### Text
If you’re on a ferry, you’re going on holiday… them’s the rules. Even if that ferry journey is only 20 minutes long it still counts as a holiday, and the way things are going right now - and for the foreseeable future - it’s about all the holiday any of us in the UK could be allowed. You don’t even need a passport or visa of kind.
>VecchioJo: "No one cares how far you rode your bike"
The Isle of Wight, it’s just over there (points). You can see it from the mainland but it’s a totally different world, and it’s not just because you have to board a ferry (or hovercraft if you’re fancy) to get there. It’s like the UK, but nicer; a lot quieter, a bit quaint, like you imagine the 1950’s might have been (maybe). There’s a bunch of us here to see that you can have a good day out without the use of a car under the invite of an active travel campaign on the island; but as at least half of us don’t even own a car they might be preaching to the converted, so we’ll just be going for a nice bike ride anyway and seeing just how great the Isle of Wight is for that sort of thing!
As part of the car-free ethos, we’ve all done our best to travel green. I’ve come by train and from where I live it’s easy; ride a few minutes to the station, trundle along the south coast, eat breakfast on the train and watch the sun come up. I spent my formative cycling years using the railways to travel further afield, so using them as a valid means of transport is nothing new to me (call it multimodal travel if it helps). This is all despite the best efforts of variable timetables, bus replacement services, sloppy service and the removal of the guards van… it’s fine, I love sitting by the toilet and trying not to make eye contact with the new occupant as the door leisurely judders to a close.
Another of the day’s riders is coming from Bristol and has had a similarly simple trip, using the journey as convenient nap time because of the early start. Off at Portsmouth Harbour and it’s a 30 second walk from the train to the boat to the island. The ferry terminal is right at the end of the platform, in a rare (and welcome for the UK) piece of decent joined up infrastructure. Once on the ferry, there’s a large covered area dedicated for bike storage with enough room for a dozen or so machines; no one telling you “No, you can’t put that there”, no tutting, it’s all refreshingly fuss-free and bike passengers don’t have to pay. It doesn’t feel like England, it feels like a holiday. The other side of the Solent is the same; collect your bike, walk off, ride your bike away down the pier. Why can’t it always be this casual? Take the ferry to Ryde and you get to ride down a pier as well, and if you time it right an old London Underground train will clunk along the tracks beside you. Did I say it’s like a holiday?
The organiser of this jaunt and our guide for today is Tim Wiggins, a Wight local who knows every inch of the island. When he worked on the mainland he clocked up well over 5,000 miles a year commuting all the different ways from home to the ferry terminal and back. He’s also a fan of longer rides, so he’s covered every inch of the Isle of Wight on and off road to cram his miles into a confined space. As a result he has that inquisitive nose common to those bored of the usual route, and an unparalleled grasp of where you can roll a tyre around here.
> VecchioJo: "I don't know where I'm going"

### Brief 1
Reproduce word for word the part of the Isle of Wight article starting at "If you’re on" and ending at "visa of kind.".
### Brief 2
Carry the Isle of Wight article further, picking up after its last line.
The listing that comes next has no connection to the Isle of Wight article.

Stored items:
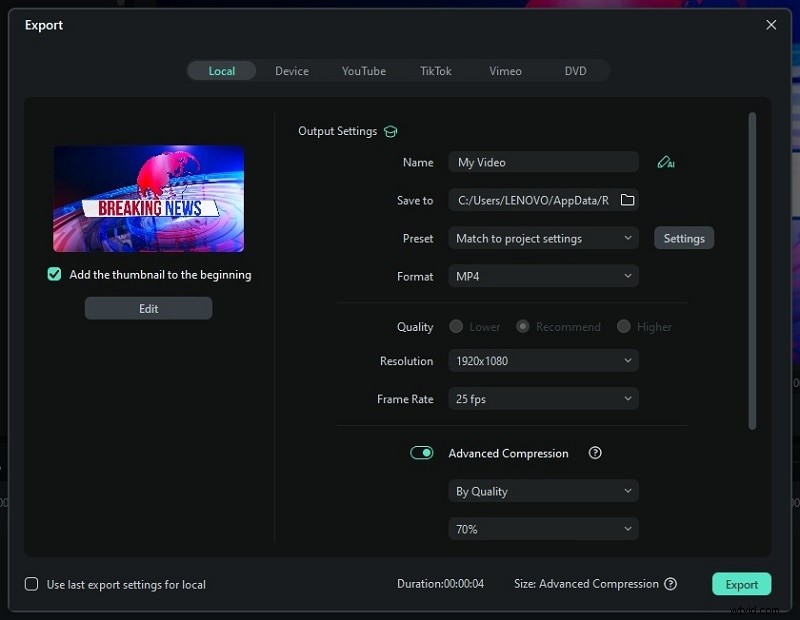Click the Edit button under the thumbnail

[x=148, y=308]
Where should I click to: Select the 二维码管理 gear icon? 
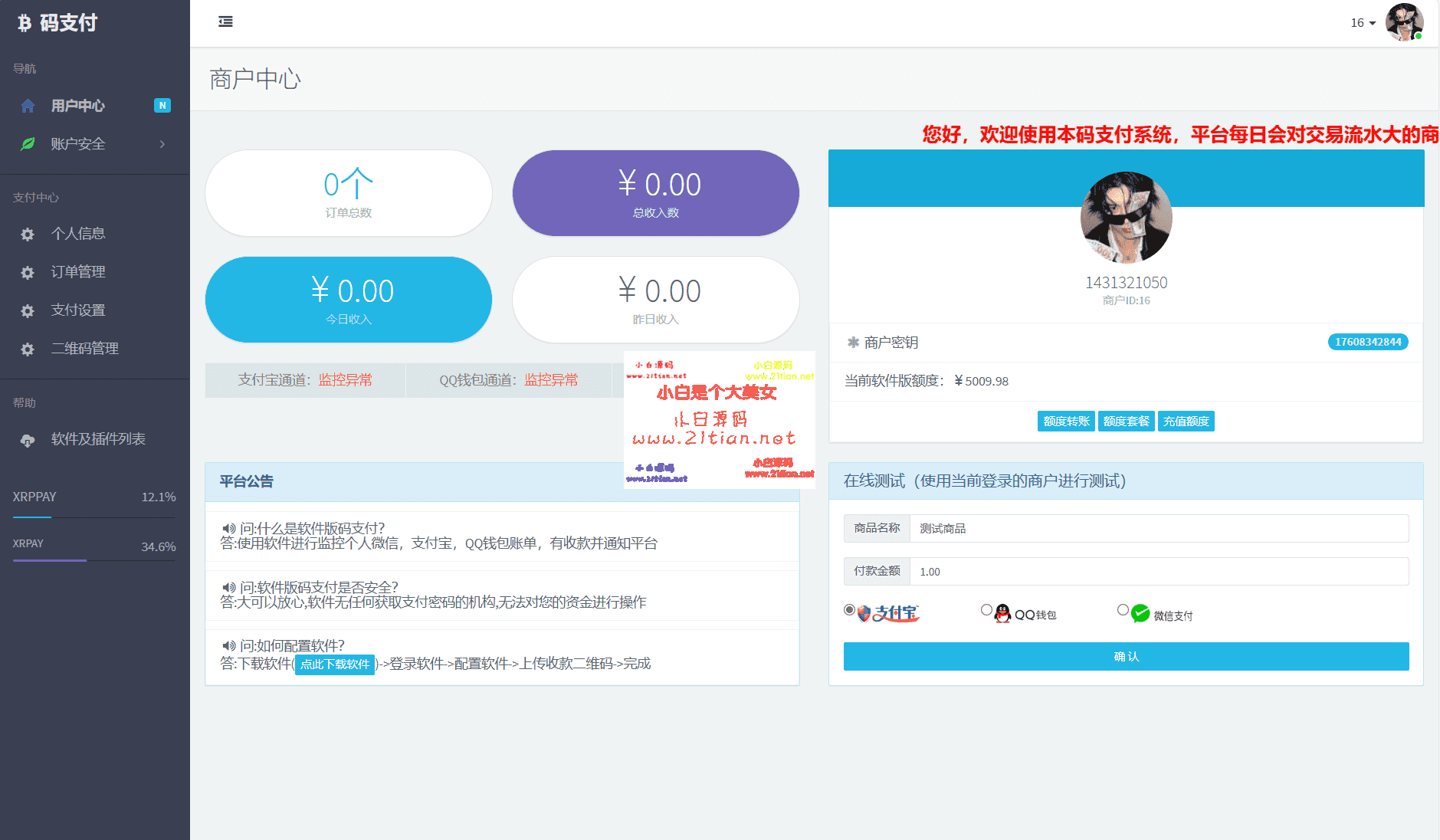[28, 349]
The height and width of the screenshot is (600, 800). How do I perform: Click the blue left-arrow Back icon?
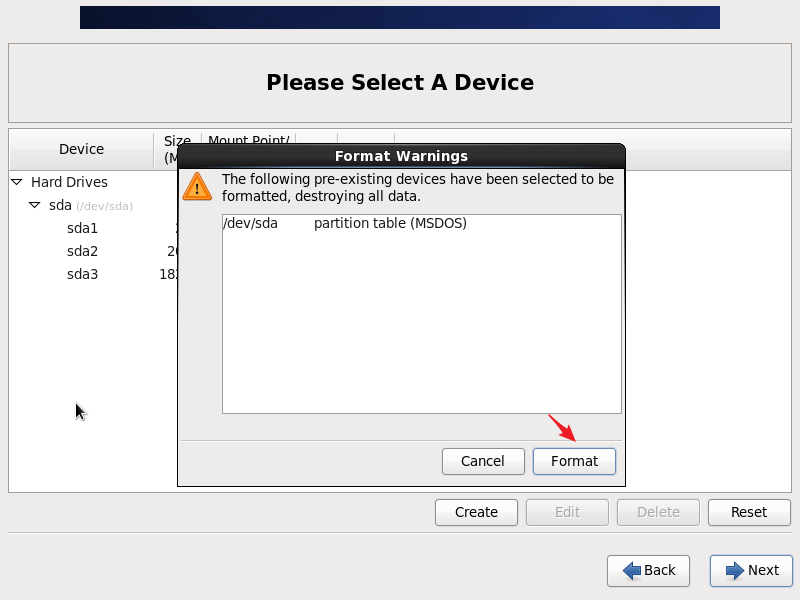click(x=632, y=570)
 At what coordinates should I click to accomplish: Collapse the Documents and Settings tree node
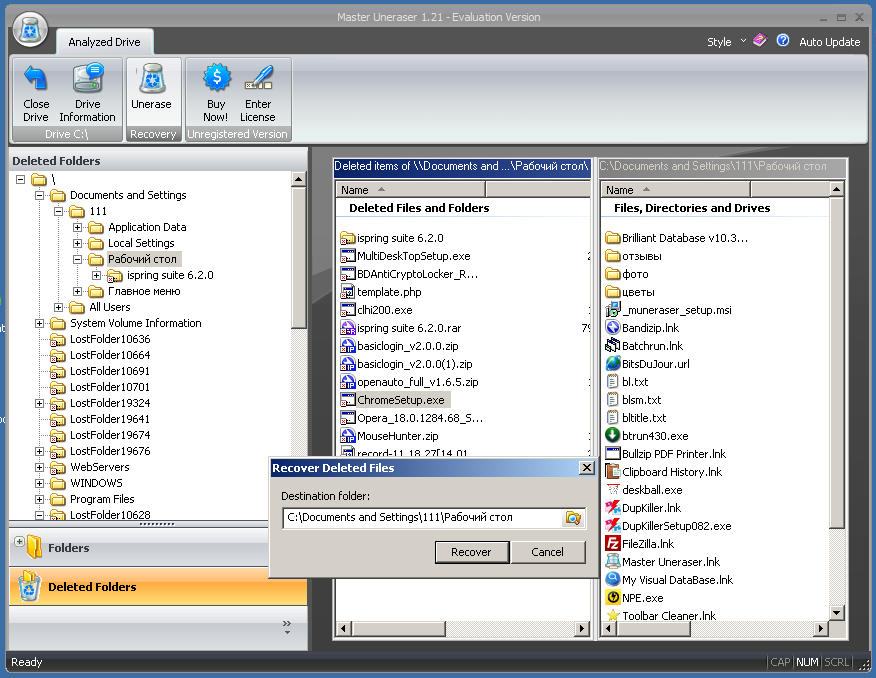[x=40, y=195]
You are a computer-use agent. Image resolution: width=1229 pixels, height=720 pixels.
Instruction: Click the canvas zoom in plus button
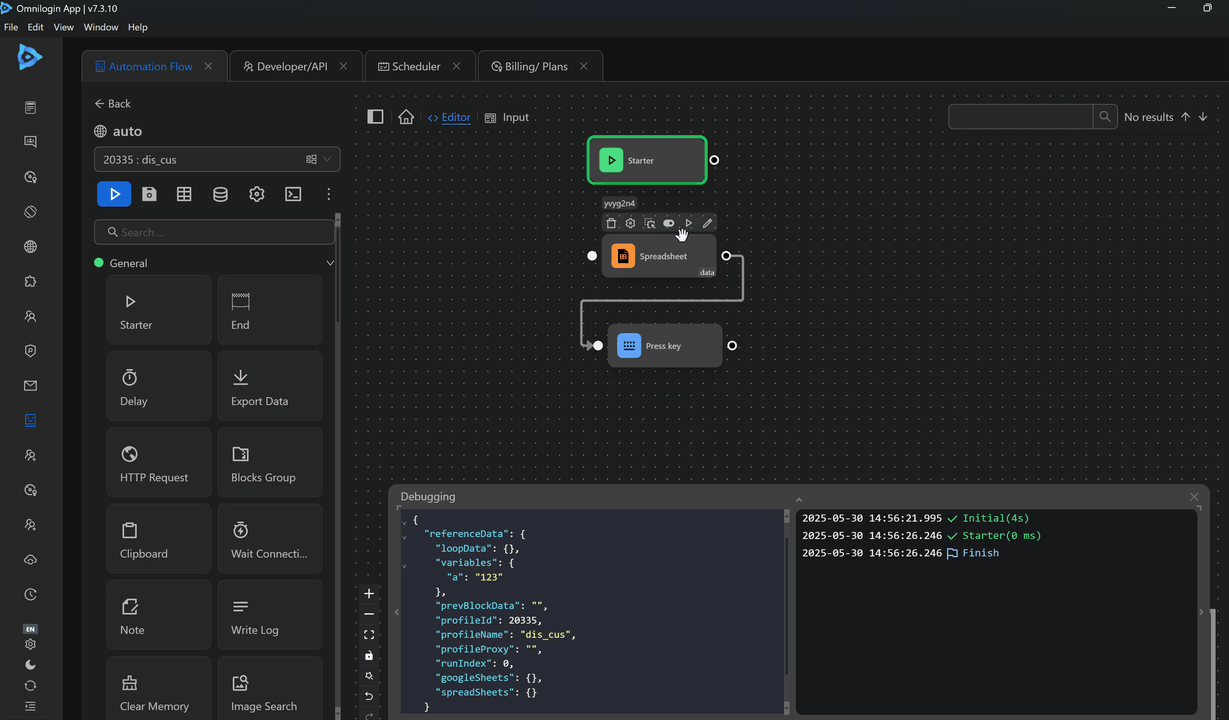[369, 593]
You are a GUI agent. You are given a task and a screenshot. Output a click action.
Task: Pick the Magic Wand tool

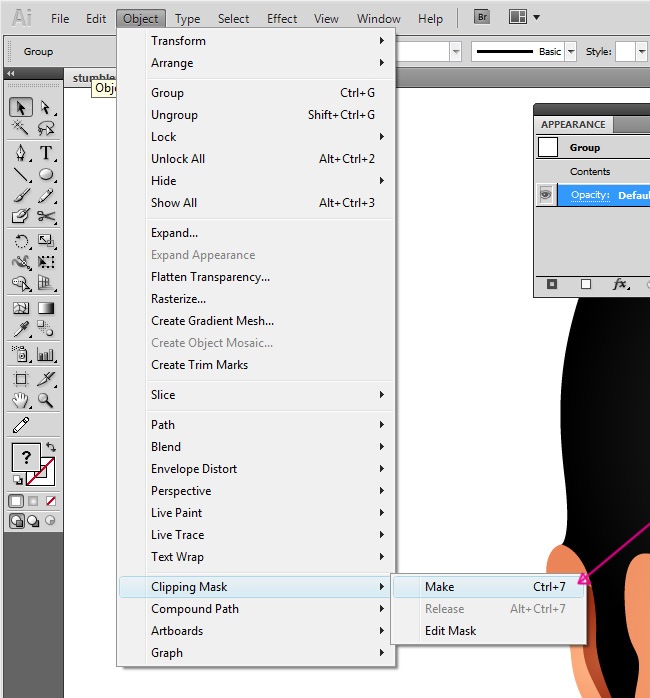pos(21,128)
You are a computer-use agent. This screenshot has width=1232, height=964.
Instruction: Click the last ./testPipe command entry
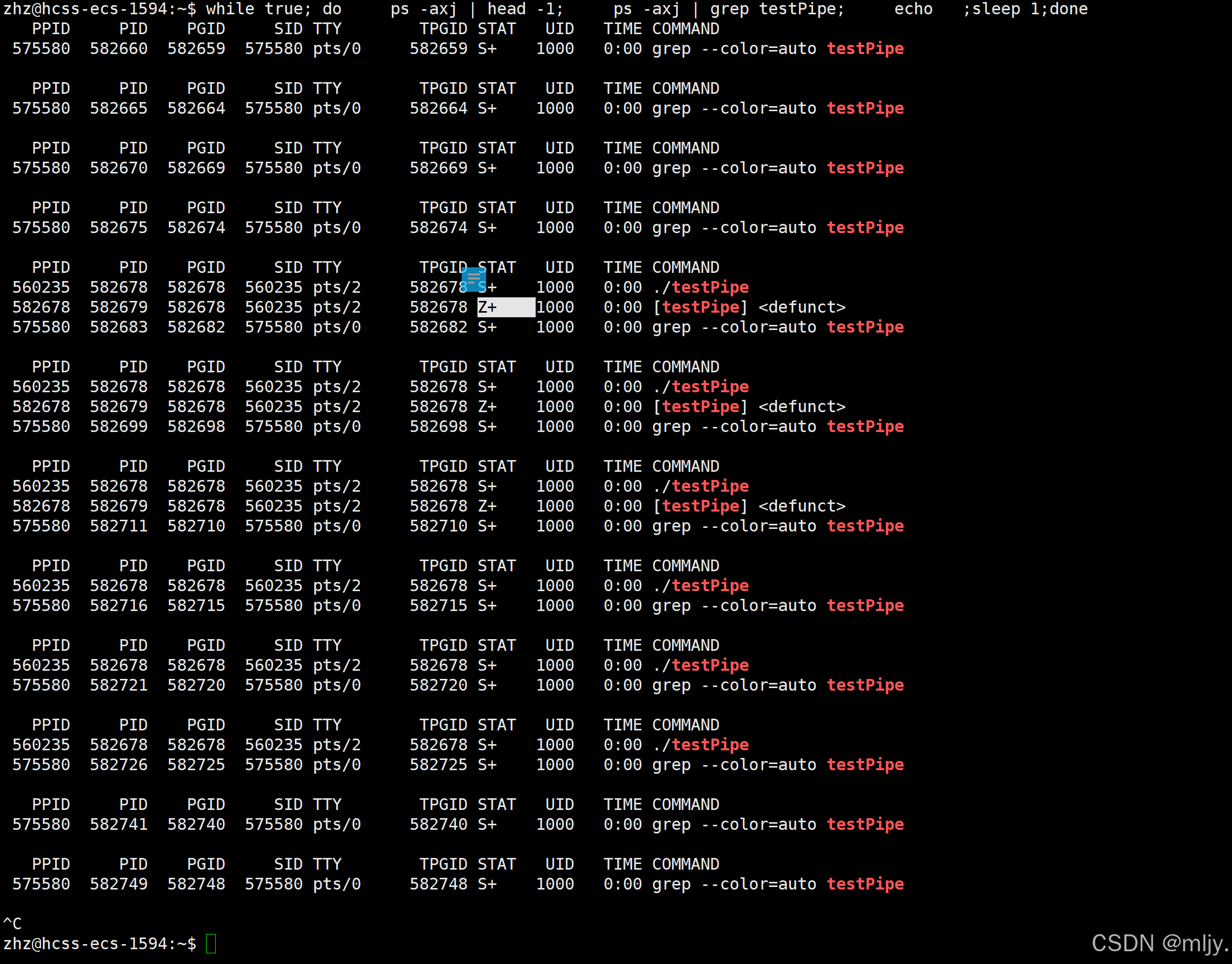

### Exercise output 1
If you’re on a ferry, you’re going on holiday… them’s the rules. Even if that ferry journey is only 20 minutes long it still counts as a holiday, and the way things are going right now - and for the foreseeable future - it’s about all the holiday any of us in the UK could be allowed. You don’t even need a passport or visa of kind.

### Exercise output 2
Tim’s knowledge bears fruit as within a couple of minutes of hellos, we’re scuttling down a leaf-littered path between the houses. More than once during the day he’ll suddenly turn down a path that only he and a rabbit know, and our handlebars will be brushing the undergrowth both sides; I love this kind of riding.
Our route will traverse every type of surface you could imagine, which is why the gravel bikes we’re all on make the perfect machine. There are a couple of moments where fatter tyres and flat bars might be nice, and then times where something thinner and faster would be better, but that’s what makes it fun. Road to bridleway, to track, to field, to singletrack, to concrete road, to sandstone, to grassland, to actual gravel and all the way back again in no particular order, then repeat for the whole day. Without the use of a GPS or Tim’s local knowledge it would be impossible to recreate the route as it dives and switches, zigs and zags and meanders across the island seemingly at random, but with the precision of Tim’s detailed mental map.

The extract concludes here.